In der Bundesliga trifft Stefan Kießling ohne Pause, mit dem Kapitel Nationalmannschaft scheint er indes abgeschlossen zu haben. Für unser Bundesliga-Sonderheft porträtierten wir den Stürmer, den sie Bratwurst nannten.
Als Stefan Kießling nach Leverkusen kam, war er abends oft alleine. Vor den Spielen knabberte er Erdnüsse und trank eine Dose Cola, das hatte er sich in Nürnberg angewöhnt. Er war nicht das, was man unter einem Musterprofi versteht – aus Einsamkeit. Das erste halbe Jahr an der Dhünn geriet überdies zum sportlichen Desaster. Kießling versprangen die Bälle, sein Spiel wirkte hölzern. Und wenn der 1,91 Meter große und ziemlich schlaksige Stürmer zu Kopfbällen hochsteigen wollte, sank er verblüffend oft zu Boden.
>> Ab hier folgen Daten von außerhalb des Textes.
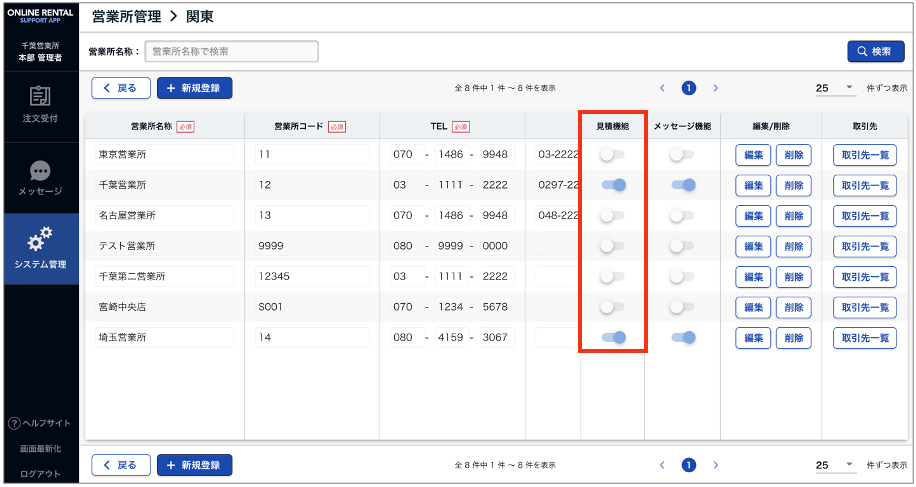Open the top 25 件ずつ表示 dropdown
916x487 pixels.
point(836,88)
Und so ein Hänfling sollte 6,5 Millionen Euro wert sein? Im Dezember 2006 nahm sich die „Bild“-Zeitung der Sache an und titelte: „Die teuerste Bratwurst, die je aus Nürnberg kam“. Damit es auch jeder verstand, war darunter seitenfüllend ein Würstchen abgebildet.
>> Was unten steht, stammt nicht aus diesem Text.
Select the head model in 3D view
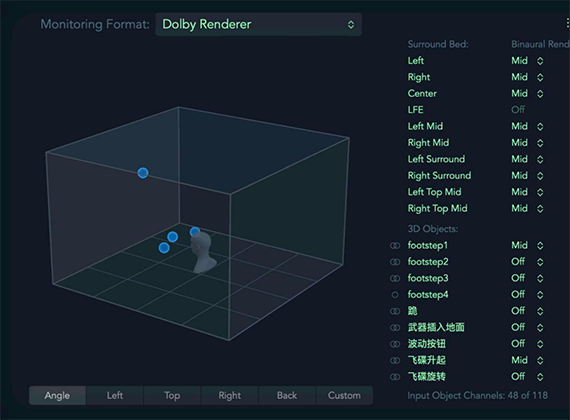The image size is (570, 420). tap(202, 252)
Knapp sieben Jahre später ist Kießling mit 25 Toren zum ersten Mal Bundesliga-Torschützenkönig, doch für Bayer-Manager Michael Reschke ist damit längst nicht alles über seine Qualitäten gesagt: „Er wird mir im Moment fast zu sehr auf seine Tore reduziert. Ihn macht aus, dass er so viel für die Mannschaft arbeitet.“ Genau das hatte schon damals den Ausschlag gegeben, ihn zu verpflichten. Die Bayer-Bosse hatten ihn schon länger im Blick, ein gemeinsamer Besuch in Polen im August 2005 brachte endgültige Klarheit. „Eine unfassbare Laufleistung“, erinnert sich Reschke an Kießlings damaligen Auftritt im U21-Nationalteam. „Ich habe gedacht, das ist unmöglich, was der gelaufen ist. Was musste dieser Spieler für einen Charakter haben.“ Das bestätigte die Meinung der Scouts von Bayer. Sie hatten Kießling zuvor bereits zigfach beobachtet und wie üblich auf einer Skala von eins bis zehn bewertet. „Zehn“ bedeutet so viel wie „Messi“. Kießling erhielt die äußerst selten vergebene Höchstnote in der Kategorie „Mentalität / Einsatzbereitschaft“. Nur ein anderer Spieler wurde ein paar Jahre später genauso hoch eingeschätzt: Lars Bender.
Wie einst Klinsmann
Der junge Franke im Nationaltrikot erinnerte die Scouts an Jürgen Klinsmann, und zwar an den mitreißenden Klinsmann aus dem WM-Spiel gegen die Niederlande 1990. Die Millionen für Kießling waren verfügbar, weil Dimitar Berbatow am Ende der Saison in die Premier League wechselte. Die Bayer-Bosse waren sich dessen schon früh gewiss, weil Tottenham wild entschlossen um ihn buhlte. Kießling selbst übrigens denkt bis heute, er wäre ergänzend zum bulgarischen Sturmführer verpflichtet worden. Die Bayer-Entscheider sahen ihn aber als Berbatow-Nachfolger, ihre interne Prognose lautete: „Tendenz zum internationalen Spitzenspieler“. In Leverkusen waren sie sicher, den neuen Ulf Kirsten gefunden zu haben.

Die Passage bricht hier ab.